Digitalisation has profoundly changed the way popular music is created, circulated and consumed. It has allowed for flexible and accessible techniques

of production and for dialogues across space and time, facilitating communal, creative and commercial connections between musicians and audiences.

Digitalisation has also led to a dramatic decline in revenues from the sales of recordings to consumers, posing challenges for the recordedmusic business and

raising questions about how musicians make a living in a digital world. As consumers abandon the acquisition of recorded artefacts in favour of accessing

streamed mobile content, new emergent competitive tensions appear between the traditional music industry and the IT/ phone industries. At one time

a version of political economy pitched musicians against record corporations as an artistic version of the struggle between capital and labour.

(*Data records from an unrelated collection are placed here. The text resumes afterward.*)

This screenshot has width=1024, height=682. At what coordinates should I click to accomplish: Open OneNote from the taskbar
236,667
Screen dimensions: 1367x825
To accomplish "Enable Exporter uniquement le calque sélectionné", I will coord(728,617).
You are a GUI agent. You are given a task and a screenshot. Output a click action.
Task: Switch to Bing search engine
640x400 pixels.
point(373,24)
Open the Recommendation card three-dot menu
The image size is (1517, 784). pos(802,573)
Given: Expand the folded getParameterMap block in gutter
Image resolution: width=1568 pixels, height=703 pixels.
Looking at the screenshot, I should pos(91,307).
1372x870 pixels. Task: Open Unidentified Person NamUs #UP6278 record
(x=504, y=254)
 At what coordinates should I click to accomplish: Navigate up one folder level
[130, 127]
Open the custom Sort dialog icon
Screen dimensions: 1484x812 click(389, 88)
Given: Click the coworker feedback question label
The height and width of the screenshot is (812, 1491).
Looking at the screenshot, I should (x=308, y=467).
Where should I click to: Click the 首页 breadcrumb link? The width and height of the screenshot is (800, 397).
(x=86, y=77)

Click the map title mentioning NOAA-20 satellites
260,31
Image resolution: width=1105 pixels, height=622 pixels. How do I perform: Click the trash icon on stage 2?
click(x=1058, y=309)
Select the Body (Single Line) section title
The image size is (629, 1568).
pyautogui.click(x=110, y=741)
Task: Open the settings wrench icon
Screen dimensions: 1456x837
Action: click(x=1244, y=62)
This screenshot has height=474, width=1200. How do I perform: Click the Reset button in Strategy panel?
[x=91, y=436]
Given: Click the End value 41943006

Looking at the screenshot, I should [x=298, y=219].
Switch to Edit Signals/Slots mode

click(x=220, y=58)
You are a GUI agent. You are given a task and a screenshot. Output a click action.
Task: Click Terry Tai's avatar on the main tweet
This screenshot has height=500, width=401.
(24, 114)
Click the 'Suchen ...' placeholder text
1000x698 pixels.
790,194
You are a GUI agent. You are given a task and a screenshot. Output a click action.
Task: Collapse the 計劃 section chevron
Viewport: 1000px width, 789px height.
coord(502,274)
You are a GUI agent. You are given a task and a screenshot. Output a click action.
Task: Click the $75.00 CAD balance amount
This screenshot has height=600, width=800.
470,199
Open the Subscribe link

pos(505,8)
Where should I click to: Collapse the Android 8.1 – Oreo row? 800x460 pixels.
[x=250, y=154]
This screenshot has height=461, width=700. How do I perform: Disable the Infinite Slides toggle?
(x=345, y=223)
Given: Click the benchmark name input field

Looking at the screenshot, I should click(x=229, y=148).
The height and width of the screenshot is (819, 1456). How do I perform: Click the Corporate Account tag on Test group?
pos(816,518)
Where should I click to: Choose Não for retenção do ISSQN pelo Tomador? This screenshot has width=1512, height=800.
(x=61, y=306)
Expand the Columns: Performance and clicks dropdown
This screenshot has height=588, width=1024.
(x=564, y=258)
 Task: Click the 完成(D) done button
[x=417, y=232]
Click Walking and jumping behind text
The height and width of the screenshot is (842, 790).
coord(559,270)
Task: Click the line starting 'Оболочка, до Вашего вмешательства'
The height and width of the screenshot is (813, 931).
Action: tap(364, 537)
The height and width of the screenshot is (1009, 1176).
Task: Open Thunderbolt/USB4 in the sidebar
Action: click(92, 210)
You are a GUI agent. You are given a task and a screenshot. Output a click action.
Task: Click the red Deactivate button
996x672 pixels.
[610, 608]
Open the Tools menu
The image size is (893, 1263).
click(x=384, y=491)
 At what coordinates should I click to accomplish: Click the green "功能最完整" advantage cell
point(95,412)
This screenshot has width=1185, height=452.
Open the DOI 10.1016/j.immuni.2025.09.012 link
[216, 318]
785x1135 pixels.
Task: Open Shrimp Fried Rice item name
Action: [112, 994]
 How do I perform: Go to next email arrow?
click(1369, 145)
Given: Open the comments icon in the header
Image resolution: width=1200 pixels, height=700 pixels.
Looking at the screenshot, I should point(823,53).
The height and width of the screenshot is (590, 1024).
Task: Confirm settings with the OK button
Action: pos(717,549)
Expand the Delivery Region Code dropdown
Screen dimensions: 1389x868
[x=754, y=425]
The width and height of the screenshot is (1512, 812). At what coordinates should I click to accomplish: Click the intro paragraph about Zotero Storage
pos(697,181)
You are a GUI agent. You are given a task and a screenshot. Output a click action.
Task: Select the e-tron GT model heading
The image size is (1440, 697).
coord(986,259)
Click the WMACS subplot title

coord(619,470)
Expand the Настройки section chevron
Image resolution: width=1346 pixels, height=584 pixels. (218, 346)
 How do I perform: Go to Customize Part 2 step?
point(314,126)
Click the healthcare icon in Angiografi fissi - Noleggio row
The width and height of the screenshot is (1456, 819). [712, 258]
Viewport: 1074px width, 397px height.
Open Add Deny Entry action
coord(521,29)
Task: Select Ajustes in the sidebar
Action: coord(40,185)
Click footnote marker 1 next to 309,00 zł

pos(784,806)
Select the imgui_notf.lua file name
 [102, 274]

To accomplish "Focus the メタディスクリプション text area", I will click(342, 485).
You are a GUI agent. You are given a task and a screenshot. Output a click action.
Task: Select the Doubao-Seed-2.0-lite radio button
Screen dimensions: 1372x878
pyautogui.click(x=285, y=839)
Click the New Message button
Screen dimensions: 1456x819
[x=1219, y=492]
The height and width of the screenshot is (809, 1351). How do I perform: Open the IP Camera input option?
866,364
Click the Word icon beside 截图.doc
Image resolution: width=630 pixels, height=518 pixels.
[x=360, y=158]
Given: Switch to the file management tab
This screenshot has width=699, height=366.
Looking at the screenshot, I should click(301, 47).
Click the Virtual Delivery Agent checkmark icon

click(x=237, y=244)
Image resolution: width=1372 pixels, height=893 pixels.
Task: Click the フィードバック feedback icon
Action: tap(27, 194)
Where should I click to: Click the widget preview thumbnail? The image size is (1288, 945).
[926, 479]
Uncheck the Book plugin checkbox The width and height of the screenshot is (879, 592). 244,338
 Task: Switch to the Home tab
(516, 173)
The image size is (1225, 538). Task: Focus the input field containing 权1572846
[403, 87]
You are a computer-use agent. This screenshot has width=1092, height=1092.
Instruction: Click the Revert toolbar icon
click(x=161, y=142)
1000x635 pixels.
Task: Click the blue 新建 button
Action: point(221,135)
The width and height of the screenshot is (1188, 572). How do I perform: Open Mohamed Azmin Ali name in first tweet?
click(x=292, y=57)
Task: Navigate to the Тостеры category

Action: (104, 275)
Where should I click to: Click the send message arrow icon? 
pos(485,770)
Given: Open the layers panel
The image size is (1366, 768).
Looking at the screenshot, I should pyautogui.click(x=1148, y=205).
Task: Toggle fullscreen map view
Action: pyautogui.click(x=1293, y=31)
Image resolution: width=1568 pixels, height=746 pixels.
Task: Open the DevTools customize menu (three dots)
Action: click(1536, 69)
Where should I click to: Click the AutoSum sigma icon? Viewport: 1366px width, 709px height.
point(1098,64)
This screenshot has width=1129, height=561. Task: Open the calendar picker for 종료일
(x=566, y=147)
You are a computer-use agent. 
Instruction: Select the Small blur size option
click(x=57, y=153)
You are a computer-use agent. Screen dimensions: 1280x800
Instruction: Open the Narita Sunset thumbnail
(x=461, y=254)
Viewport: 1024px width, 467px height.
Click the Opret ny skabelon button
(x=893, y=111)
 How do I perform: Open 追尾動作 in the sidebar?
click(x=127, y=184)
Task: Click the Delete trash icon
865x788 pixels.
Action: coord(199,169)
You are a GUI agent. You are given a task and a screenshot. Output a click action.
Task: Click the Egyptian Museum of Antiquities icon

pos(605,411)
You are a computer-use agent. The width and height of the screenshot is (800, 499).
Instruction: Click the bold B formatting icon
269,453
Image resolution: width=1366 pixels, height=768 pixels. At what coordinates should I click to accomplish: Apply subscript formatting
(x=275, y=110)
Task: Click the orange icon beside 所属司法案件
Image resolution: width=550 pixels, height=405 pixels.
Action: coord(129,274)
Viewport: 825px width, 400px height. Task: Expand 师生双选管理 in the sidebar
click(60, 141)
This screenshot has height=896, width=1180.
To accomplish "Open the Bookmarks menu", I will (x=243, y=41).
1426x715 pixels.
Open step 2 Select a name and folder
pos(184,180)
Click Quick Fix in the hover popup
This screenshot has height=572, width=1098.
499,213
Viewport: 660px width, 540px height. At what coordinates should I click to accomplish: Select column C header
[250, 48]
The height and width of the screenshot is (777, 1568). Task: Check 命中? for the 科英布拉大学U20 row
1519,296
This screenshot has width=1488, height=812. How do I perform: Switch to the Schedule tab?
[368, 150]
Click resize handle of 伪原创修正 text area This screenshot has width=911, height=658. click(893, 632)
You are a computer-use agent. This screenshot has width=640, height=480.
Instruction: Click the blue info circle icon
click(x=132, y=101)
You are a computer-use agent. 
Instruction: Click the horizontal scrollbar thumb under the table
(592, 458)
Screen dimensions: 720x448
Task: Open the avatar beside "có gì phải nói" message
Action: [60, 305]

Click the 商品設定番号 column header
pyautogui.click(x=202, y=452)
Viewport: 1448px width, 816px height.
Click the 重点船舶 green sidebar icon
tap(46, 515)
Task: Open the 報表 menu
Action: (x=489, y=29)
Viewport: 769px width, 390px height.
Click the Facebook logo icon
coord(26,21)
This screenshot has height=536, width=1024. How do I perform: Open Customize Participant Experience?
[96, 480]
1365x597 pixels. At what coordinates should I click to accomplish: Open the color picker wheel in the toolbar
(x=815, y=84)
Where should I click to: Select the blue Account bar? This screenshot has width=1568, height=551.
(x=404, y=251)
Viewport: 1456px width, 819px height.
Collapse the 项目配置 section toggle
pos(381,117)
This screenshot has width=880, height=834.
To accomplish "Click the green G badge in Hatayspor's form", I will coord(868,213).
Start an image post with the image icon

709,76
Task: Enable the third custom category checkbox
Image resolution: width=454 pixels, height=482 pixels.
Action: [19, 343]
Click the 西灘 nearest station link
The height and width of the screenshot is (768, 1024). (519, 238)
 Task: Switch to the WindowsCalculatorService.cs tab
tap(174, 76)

Yet, recent

pronouncements against Spotify (by Thom Yorke) and Apple (by Taylor Swift) are suggestive of newer competitive struggles as profits are procured from

music circulation by digital intermediaries, phone manufacturers and data/ IT companies - emergent tensions in the digital economy between those whose

profits are derived from music as ‘product’ and those whose income is generated from exploiting the use of that music as ‘content’. This paper suggests

that we are living through a critical moment in the relationship between an analogue economy pursued by what were once called record labels, oriented

towards production, and a digital economy, pursued by the likes of YouTube /Google, and Spotify, focused on ‘monetising content’ by generating revenue

from streaming, data collection and analytics, cloud storage, and attracting advertisers to sites or pages containing sounds, images, data and information.

This paper explores the way that these conflicts within the cultures of capitalism entail contrasting accounts of how businesses should generate profits and

then share that revenue; incompatible ethical principles and allied practices; and quite different approaches to the interplay of aesthetics, creativity and

capitalist exploitation. Drawing on exploratory research with musicians and music industry personnel, along with commentary in trade sources, the paper

suggests that businesses able to mobilise data/analytics, and to generate advertising revenue from webpages in which sounds, words and images are

the attraction, are gaining competitive advantage over a music industry that is premised on finding new repertoire and working with songwriters, creators

and producers. This paper addresses these changes, exploring how patterns of collaboration and cultural production are being reconfigured by conflicts

within the cultures of capitalism that entail contrasting accounts of how businesses should generate profits and then share that revenue. It raises questions

about the consequences for investment in the creative work of musicians, producers and recording artists and asks whether we need to rethink patterns

of power and patronage in the music industries.